In 1965, education was a part of the federal cabinet agency Heath, Education and Welfare. The U.S. Department of Education (USED) was created during President Jimmy Carter’s administration, after strong advocacy by Vice President Walter Mondale. The newly-minted Department was only a year old in 1980 when Ronald Reagan campaigned on a platform that included abolishing the Department altogether. The philosophy espoused then was that education was an issue best left to the states to control. The Department was never abolished and actually grew during the Reagan administration and has continued to grow. In 1980, the Department had a budget of just over $14 billion. More than three decades later, the 2012 USED budget has burgeoned to $68 billion – with $41 billion allocated for Pell Grants alone in postsecondary education, funding nearly 9.5 million students.

Since 1980, state and national perspectives on education have changed.
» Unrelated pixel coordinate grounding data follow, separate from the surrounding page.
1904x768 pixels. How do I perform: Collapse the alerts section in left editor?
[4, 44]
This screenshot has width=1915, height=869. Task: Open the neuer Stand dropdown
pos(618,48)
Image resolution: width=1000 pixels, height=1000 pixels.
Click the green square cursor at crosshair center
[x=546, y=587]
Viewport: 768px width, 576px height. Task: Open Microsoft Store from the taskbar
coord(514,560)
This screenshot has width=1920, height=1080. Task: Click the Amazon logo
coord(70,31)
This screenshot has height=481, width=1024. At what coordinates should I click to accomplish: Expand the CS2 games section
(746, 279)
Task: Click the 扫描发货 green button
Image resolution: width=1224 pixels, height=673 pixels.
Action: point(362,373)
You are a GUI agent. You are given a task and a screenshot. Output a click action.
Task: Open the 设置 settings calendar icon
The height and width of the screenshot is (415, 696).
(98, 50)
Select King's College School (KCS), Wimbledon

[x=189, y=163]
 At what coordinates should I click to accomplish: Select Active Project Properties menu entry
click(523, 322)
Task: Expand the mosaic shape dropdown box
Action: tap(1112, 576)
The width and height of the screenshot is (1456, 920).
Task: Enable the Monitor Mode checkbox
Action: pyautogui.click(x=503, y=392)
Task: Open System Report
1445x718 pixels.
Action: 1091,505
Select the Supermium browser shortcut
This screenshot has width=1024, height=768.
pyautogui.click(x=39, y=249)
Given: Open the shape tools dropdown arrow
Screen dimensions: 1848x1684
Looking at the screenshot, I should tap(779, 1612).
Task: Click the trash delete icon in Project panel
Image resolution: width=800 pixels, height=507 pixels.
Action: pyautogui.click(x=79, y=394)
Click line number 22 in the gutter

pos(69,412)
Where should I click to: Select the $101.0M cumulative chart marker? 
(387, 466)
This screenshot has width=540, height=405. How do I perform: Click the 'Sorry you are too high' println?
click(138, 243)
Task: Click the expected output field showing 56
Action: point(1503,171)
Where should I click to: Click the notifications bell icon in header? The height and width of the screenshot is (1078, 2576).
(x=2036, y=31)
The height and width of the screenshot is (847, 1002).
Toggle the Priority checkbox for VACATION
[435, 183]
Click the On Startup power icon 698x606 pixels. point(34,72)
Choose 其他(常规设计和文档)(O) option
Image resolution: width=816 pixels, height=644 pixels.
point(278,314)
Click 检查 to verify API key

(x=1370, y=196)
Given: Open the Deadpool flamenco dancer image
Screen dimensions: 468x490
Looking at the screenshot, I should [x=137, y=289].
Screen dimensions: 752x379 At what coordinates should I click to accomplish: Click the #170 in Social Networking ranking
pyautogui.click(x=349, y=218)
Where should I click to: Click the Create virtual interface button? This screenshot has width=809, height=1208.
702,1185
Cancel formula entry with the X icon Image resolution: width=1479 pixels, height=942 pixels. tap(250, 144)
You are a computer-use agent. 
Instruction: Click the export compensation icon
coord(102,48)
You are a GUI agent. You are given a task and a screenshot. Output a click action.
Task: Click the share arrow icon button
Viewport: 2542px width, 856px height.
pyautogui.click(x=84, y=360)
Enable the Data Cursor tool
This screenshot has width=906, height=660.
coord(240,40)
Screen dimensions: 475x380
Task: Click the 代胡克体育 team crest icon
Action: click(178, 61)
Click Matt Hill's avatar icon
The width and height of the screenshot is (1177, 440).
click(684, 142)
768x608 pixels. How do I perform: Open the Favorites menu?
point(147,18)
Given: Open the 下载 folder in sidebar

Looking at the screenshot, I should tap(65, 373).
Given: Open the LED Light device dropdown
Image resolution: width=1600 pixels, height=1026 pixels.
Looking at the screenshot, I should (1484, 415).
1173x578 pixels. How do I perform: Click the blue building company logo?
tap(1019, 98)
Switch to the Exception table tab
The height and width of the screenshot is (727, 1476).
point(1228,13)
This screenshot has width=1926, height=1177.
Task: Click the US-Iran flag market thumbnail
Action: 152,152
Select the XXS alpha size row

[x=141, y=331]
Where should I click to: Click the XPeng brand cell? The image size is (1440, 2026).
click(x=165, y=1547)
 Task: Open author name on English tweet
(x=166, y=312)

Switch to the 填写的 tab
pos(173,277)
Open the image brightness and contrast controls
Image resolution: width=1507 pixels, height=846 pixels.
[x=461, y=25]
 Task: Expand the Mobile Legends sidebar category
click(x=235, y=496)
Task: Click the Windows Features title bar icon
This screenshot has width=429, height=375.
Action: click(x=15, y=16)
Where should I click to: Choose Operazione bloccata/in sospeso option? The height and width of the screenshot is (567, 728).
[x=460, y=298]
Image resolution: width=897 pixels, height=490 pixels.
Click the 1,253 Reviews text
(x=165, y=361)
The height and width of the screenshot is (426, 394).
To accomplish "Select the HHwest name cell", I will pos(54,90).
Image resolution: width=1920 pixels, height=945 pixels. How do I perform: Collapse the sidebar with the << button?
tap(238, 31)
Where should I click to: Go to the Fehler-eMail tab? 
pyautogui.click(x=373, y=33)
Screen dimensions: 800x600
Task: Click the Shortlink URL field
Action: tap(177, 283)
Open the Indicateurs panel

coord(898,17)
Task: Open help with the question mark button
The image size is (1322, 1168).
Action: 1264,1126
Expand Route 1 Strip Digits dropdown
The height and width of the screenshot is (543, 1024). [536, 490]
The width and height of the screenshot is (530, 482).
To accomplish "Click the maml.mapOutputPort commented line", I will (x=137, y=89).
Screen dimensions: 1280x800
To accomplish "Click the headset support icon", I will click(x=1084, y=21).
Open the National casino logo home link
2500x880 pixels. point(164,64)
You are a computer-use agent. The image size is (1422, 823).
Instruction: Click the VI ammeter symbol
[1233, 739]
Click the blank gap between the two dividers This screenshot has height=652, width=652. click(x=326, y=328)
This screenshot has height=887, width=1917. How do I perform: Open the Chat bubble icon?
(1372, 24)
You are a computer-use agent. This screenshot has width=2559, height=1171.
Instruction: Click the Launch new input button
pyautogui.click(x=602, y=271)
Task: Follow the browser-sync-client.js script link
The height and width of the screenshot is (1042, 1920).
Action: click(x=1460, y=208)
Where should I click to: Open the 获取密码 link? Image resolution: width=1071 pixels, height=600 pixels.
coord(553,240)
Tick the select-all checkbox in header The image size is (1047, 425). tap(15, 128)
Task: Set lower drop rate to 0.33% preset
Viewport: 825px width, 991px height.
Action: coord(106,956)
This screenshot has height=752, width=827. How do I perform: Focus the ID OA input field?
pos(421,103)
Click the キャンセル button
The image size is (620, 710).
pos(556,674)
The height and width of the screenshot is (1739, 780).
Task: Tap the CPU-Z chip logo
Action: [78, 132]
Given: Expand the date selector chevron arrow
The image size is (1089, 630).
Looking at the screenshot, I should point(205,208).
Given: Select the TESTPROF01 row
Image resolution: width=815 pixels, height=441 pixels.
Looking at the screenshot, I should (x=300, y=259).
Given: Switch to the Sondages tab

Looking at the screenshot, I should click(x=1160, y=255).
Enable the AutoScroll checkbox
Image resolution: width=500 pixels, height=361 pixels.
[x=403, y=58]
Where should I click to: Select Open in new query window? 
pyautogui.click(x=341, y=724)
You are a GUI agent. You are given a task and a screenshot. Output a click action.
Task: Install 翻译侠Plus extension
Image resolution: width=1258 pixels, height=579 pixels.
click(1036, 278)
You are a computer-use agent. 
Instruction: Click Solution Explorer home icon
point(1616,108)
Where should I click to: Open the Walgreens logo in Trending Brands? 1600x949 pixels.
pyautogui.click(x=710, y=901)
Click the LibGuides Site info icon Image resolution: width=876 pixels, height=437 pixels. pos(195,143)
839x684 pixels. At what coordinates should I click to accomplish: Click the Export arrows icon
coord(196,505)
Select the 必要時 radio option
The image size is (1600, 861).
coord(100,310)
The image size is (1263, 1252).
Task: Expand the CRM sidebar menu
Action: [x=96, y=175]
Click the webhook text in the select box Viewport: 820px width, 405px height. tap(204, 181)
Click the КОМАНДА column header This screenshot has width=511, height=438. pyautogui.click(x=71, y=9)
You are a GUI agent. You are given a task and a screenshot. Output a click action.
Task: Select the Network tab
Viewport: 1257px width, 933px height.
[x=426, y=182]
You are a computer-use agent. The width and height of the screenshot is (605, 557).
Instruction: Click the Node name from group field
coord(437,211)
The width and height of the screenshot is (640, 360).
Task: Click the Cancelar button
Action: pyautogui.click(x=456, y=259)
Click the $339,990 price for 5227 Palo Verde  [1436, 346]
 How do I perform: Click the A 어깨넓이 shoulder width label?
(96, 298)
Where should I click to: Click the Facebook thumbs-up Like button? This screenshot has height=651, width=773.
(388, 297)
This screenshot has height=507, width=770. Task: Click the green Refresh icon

In Florida, we expect $2.4 billion to be allocated toward Pell Grants in the upcoming fiscal year. But, as mentioned earlier, with federal spending also comes federal control and efforts to set policy. It is good, however, to always be mindful that the funds that flow from Washington came from the citizens of each state and the Department in large part serves as a conduit for returning funds back to the state’s citizens. Even with that in mind, we now see federal efforts to engage in setting standards, fiddle with costs, create national “scorecards,” and to try to manipulate what students take, how the credits are given and how does all that link to expected workforce needs. One can expect an increasing push by federal government authorities to either force or entice institutions to build programs of expected need in the expectation that students will follow.

One envisions a “Field of Dreams” strategy, as if building targeted education programs not driven by the market will magically serve as a magnet for student preferences. This task is best left to the states and to local institutions which know their own markets best and can build quality programs to best serve students in their area. States are also more likely to allow market forces to play a major role in the creation of high-quality college programs.  Florida is capable of serving as an ideal laboratory for educational innovation. Florida and its families know what is best for our students. Our institutions of higher learning already work closely with business and industry. We can always improve, but more control from Washington is not the answer. We need to allow our market-driven Florida economy to work – and it will, if it has the freedom to do so.

Dr. Ed H. Moore is president and CEO, Independent Colleges and Universities of Florida.